Work request -> In the records below, find the line holding "Switch measurement units to CM"; copy it and every line after it to the end, omitting all images.

(Data for processing)

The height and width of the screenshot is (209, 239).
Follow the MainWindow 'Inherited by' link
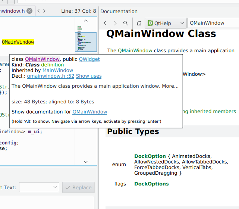tap(58, 70)
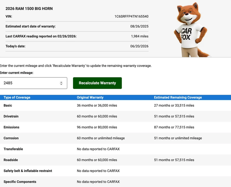Screen dimensions: 231x187
Task: Click the 1,984 miles CARFAX reading
Action: pyautogui.click(x=140, y=36)

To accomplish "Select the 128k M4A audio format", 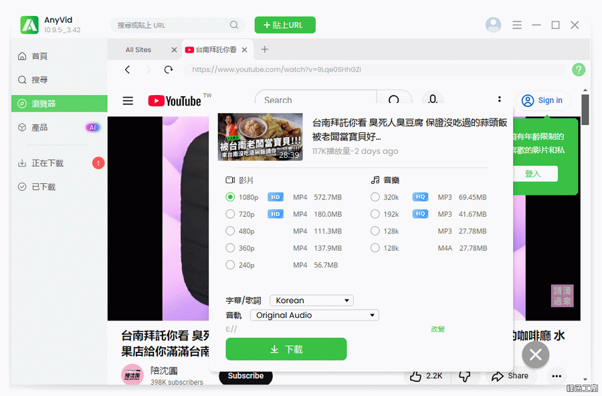I will coord(375,248).
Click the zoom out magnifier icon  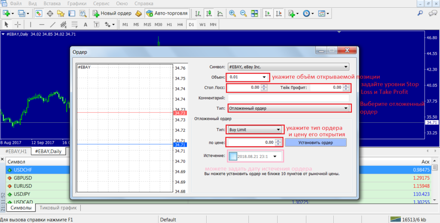point(243,13)
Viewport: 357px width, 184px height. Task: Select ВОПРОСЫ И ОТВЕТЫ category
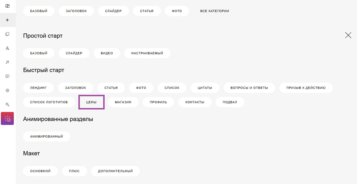point(249,88)
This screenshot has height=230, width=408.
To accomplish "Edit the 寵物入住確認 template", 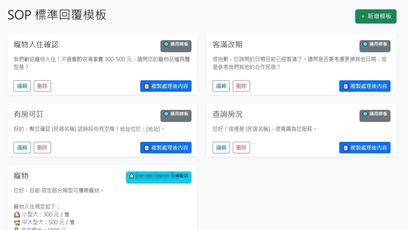I will pyautogui.click(x=22, y=86).
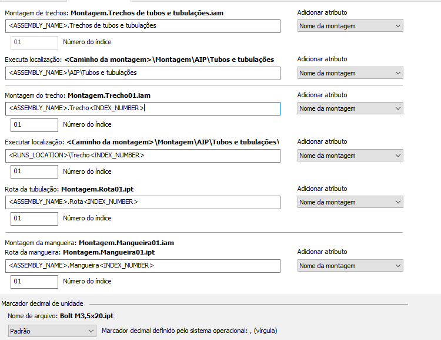Open attribute dropdown for Montagem de trechos

[350, 26]
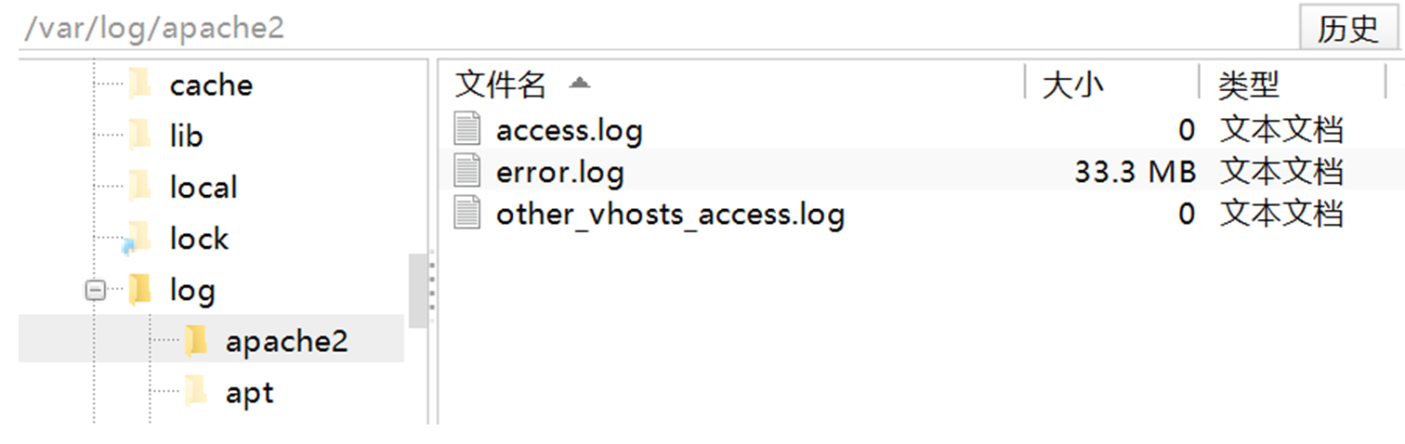This screenshot has height=444, width=1405.
Task: Select the error.log file name
Action: (x=560, y=172)
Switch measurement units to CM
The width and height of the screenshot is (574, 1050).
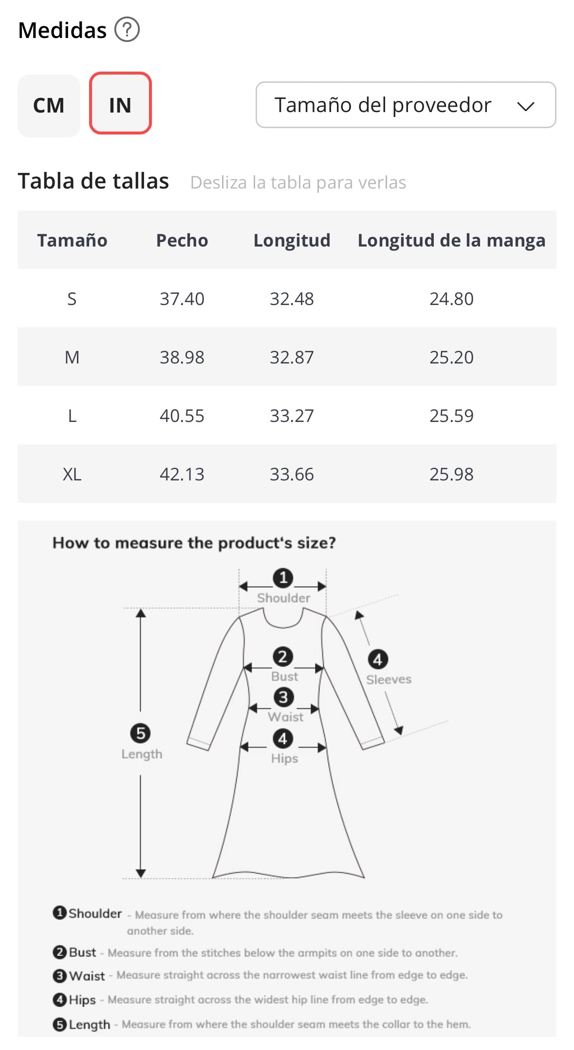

(End Data for processing)

Response area ->
Switch measurement units to CM
The width and height of the screenshot is (574, 1050).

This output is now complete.